AI scrapers request commented scripts

Last Sunday (2025-10-26) I discovered some abusive bot behaviour during a routine follow-up on anomalies that had shown up in my server's logfiles. There were a bunch of 404 errors ("Not Found") for a specific JavaScript file.

Most of my websites are static HTML, but I do occasionally include JS for progressive enhancement. It turned out that I accidentally committed and deployed a commented-out script tag that I'd included in the page while prototyping a new feature. The script was never actually pushed to the server - hence the 404 errors - but nobody should have been requesting it because that HTML comment should have rendered the script tag non-functional.

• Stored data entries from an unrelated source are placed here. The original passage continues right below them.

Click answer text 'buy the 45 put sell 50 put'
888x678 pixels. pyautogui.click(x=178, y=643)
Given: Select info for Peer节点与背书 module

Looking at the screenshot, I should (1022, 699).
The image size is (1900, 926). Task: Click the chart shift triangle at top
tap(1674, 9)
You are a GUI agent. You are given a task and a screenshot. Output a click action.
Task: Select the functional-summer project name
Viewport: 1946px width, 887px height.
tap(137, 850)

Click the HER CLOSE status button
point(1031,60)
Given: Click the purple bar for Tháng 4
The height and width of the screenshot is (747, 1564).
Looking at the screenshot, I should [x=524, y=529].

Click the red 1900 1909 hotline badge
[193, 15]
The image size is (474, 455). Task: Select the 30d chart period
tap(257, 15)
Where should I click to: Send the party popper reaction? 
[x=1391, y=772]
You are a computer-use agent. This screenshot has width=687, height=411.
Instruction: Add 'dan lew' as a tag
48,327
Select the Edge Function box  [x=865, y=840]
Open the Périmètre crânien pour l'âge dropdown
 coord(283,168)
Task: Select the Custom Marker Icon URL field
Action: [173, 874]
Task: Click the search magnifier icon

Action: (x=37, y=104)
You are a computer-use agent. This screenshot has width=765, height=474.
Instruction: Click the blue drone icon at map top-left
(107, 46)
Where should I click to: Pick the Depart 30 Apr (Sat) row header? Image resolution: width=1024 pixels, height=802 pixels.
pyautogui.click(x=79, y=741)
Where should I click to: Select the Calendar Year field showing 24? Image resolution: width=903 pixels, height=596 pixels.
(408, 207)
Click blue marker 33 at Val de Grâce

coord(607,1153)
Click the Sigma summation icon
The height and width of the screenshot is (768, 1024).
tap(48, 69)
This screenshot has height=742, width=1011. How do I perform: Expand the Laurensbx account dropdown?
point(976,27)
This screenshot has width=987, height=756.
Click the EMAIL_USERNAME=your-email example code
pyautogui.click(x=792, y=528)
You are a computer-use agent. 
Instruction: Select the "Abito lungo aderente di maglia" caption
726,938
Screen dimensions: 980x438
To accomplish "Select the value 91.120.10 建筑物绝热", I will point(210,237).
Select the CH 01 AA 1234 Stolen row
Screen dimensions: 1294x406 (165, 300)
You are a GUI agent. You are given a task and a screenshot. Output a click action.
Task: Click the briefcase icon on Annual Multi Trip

Clearly something weird was going on, so I dug a little further, searching my log files for all the requests for that non-existent file. A few of these came from user-agents that were obviously malicious:

python-httpx/0.28.1

Go-http-client/2.0

Gulper Web Bot 0.2.4 (www.ecsl.cs.sunysb.edu/~maxim/cgi-bin/Link/GulperBot)

The robots.txt for the site in question forbids all crawlers, so they were either failing to check the policies expressed in that file, or ignoring them if they had. But then there were many requests for the file coming from agents which self-identified as proper browsers - mostly as variations of Firefox, Chrome, or Safari.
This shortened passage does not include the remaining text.